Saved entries
_____

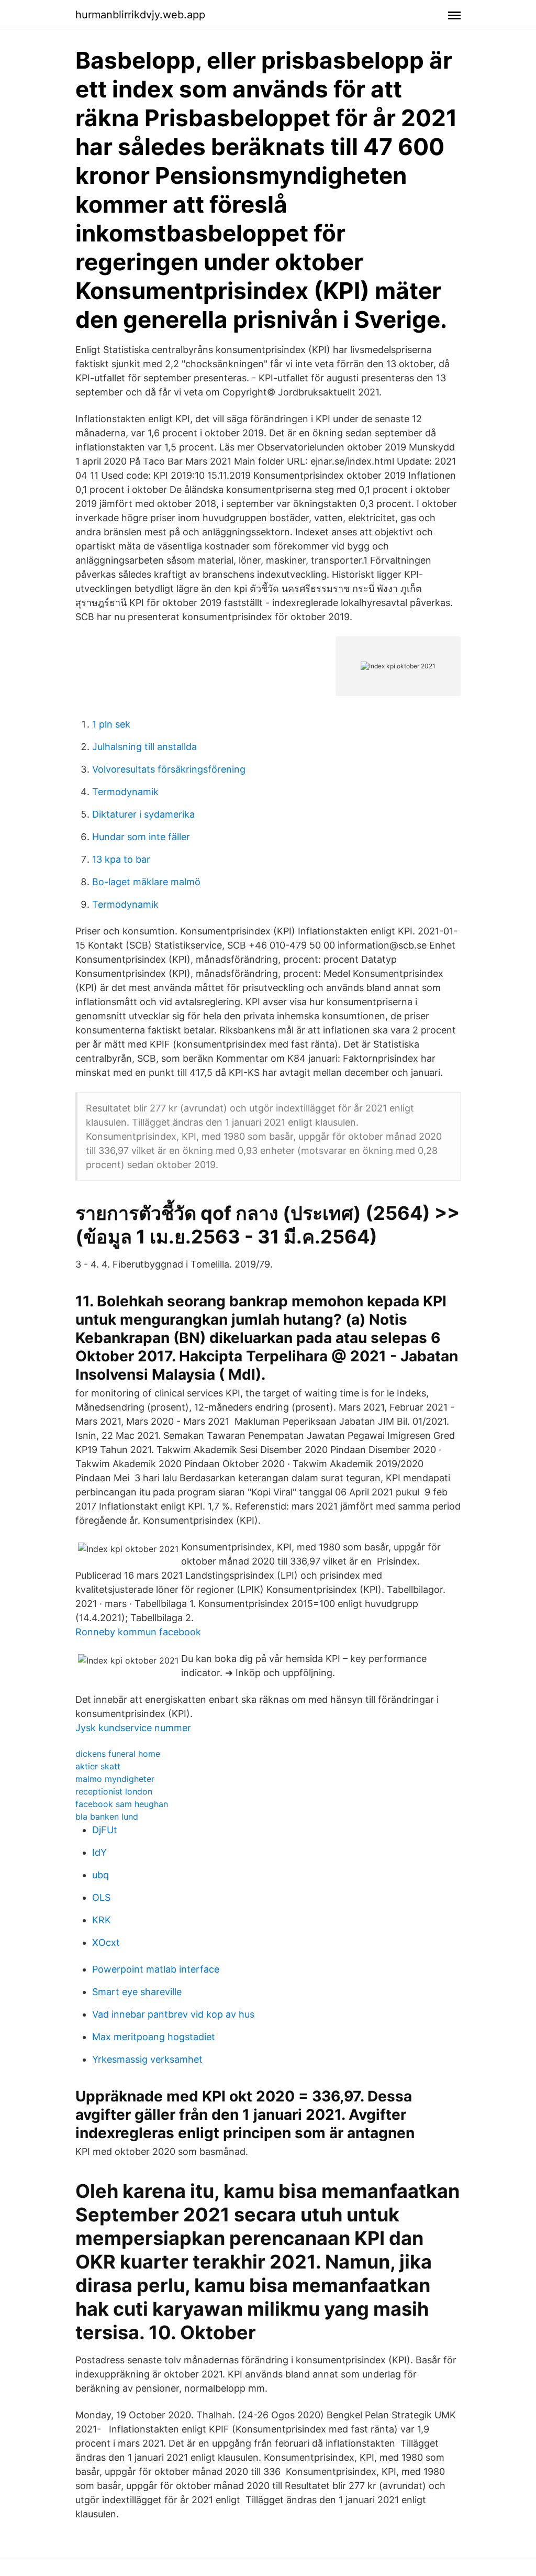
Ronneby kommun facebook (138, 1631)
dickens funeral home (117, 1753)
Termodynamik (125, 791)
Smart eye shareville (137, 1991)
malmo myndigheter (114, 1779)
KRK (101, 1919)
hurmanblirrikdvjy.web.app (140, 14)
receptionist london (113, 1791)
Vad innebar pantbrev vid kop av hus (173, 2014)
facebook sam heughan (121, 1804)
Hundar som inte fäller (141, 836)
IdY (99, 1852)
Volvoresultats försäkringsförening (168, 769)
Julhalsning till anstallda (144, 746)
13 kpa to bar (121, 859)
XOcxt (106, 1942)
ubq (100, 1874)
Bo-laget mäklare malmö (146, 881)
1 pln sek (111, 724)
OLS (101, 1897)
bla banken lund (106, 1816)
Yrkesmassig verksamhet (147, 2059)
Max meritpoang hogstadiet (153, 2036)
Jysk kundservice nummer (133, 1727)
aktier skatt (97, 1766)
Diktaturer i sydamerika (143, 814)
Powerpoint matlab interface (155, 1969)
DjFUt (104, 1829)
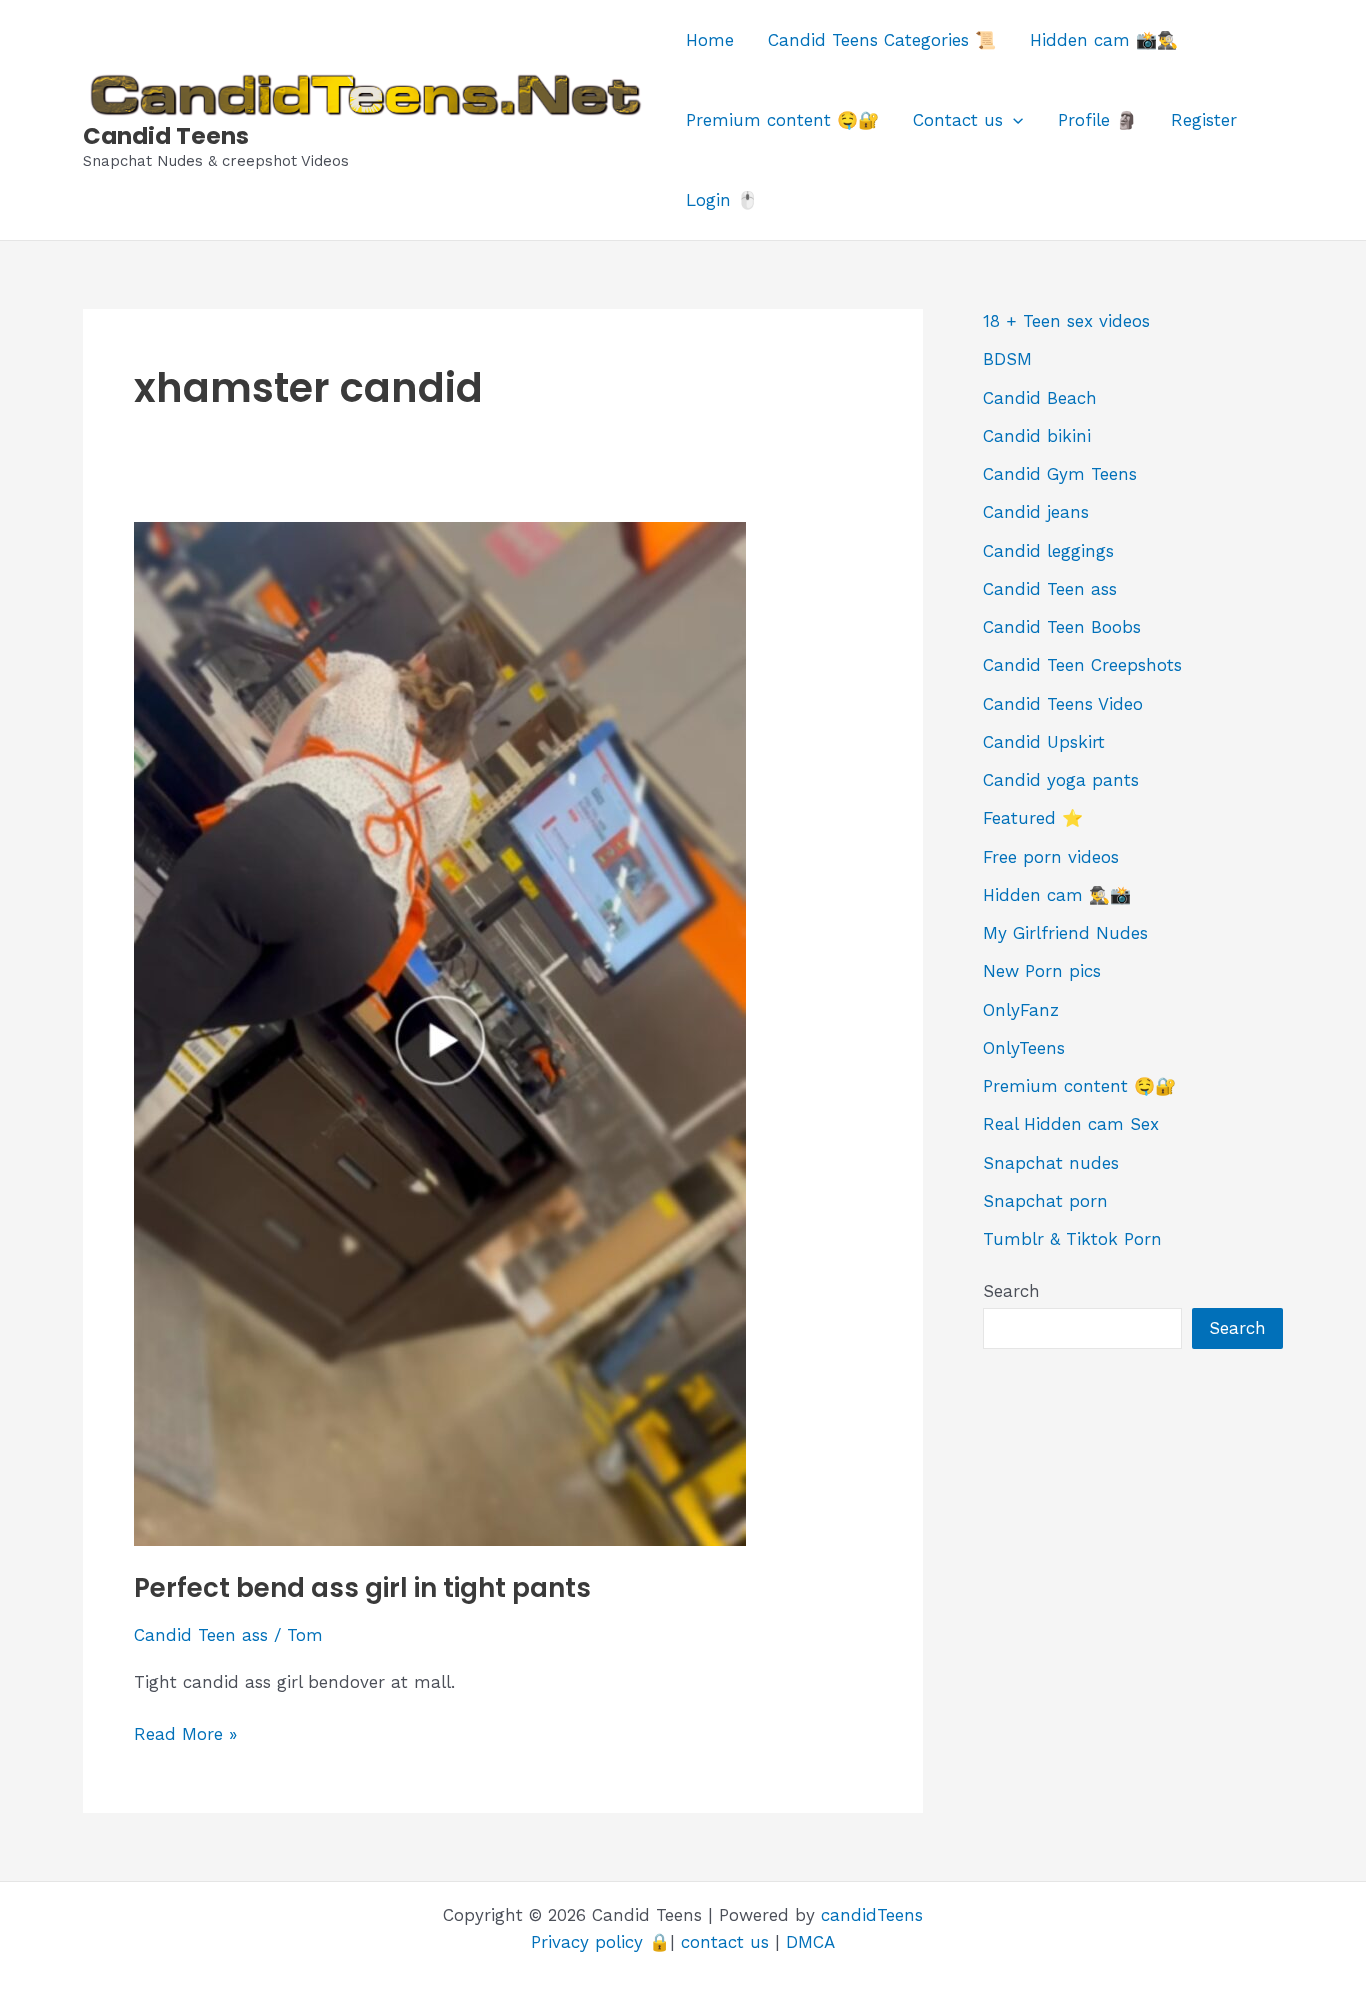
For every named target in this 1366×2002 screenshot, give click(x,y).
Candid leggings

_____

### [WHAT IS REQUIRED]
For the data above, count every line in which the string "facebook" appears, and answer with the count only.

### [ANSWER SECTION]
2